**BRIEF**: All lines from the one containing "The width and" through the last line of the listing should be given again exactly, with no pictures.

##############################

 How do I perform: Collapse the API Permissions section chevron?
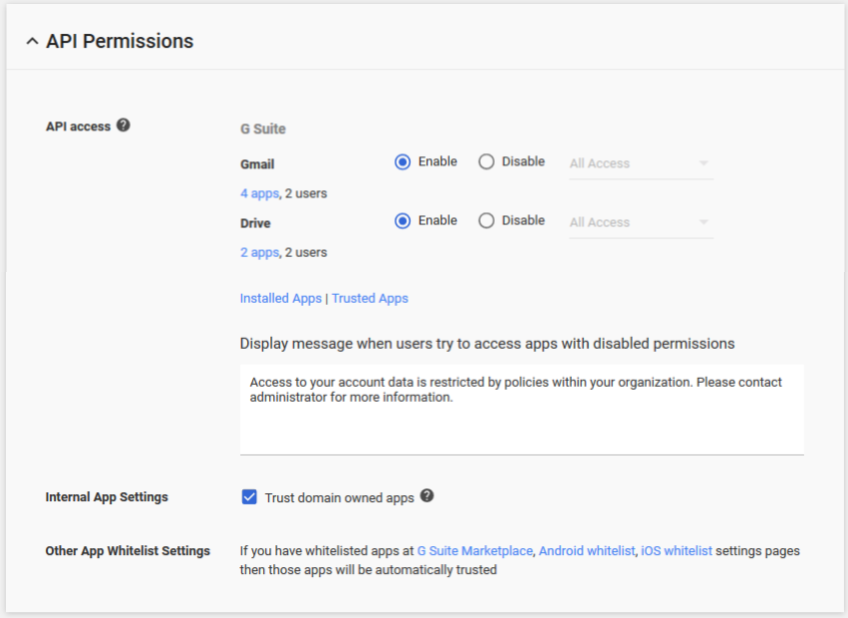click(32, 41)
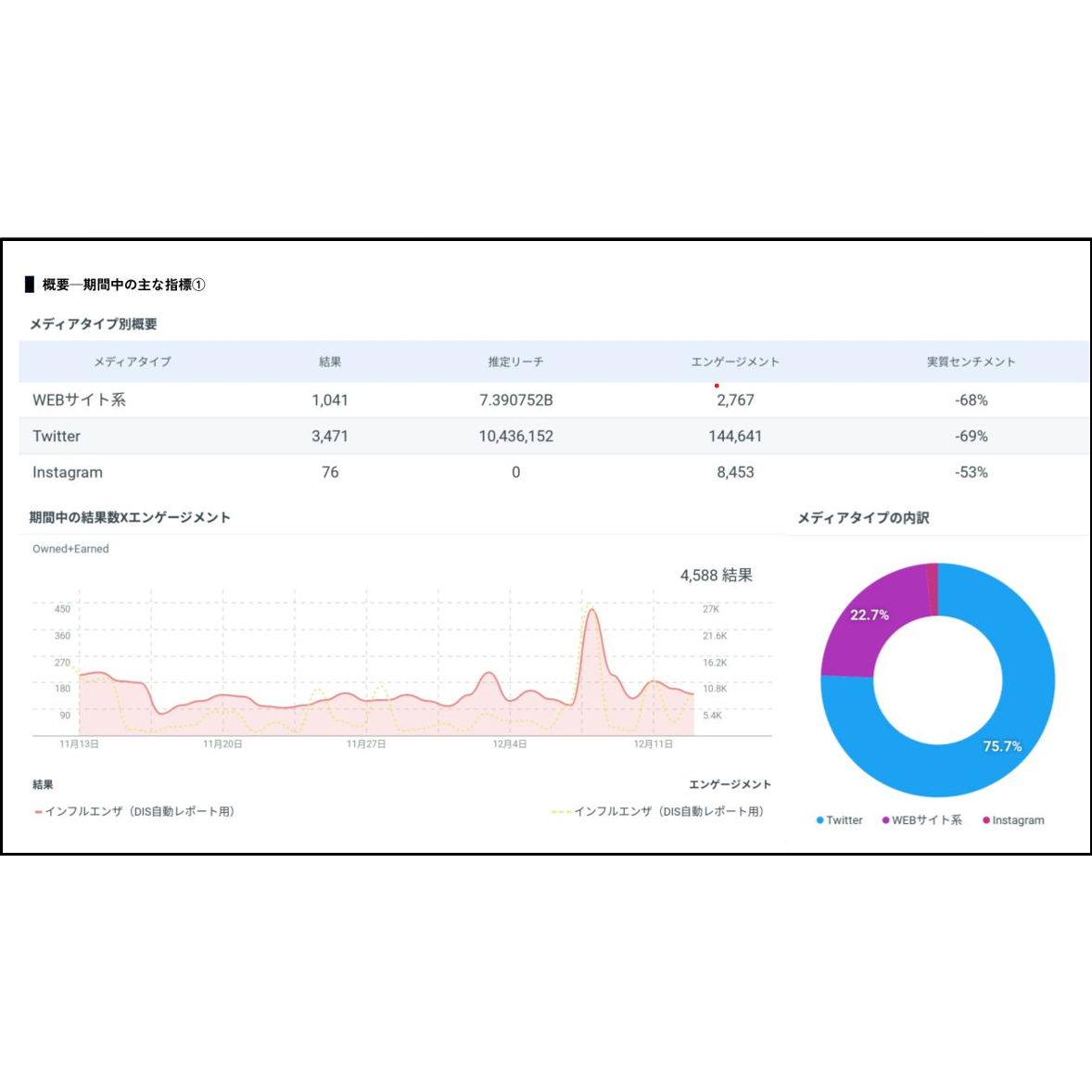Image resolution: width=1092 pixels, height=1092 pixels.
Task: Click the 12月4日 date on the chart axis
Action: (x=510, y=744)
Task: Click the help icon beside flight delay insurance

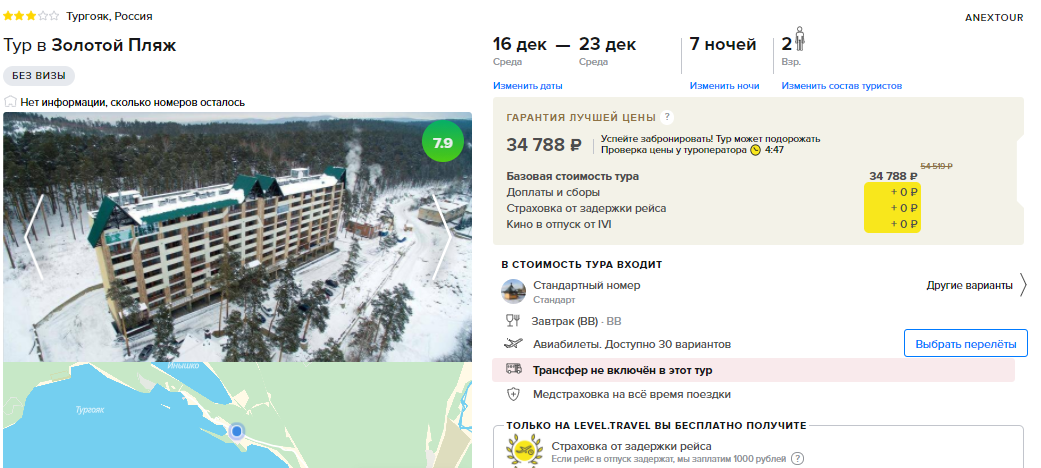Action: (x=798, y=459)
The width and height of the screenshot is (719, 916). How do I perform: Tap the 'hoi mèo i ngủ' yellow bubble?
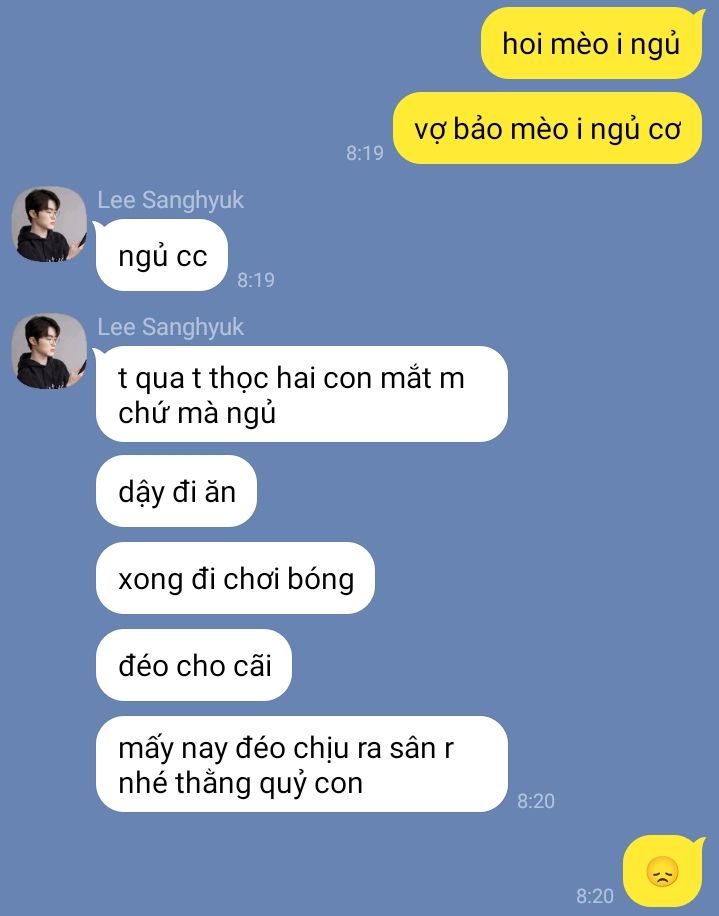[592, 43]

##############################

**RESULT FOR THIS EXERCISE**:
The width and height of the screenshot is (719, 916). How do I perform: Tap the 'hoi mèo i ngủ' yellow bubble?
[592, 43]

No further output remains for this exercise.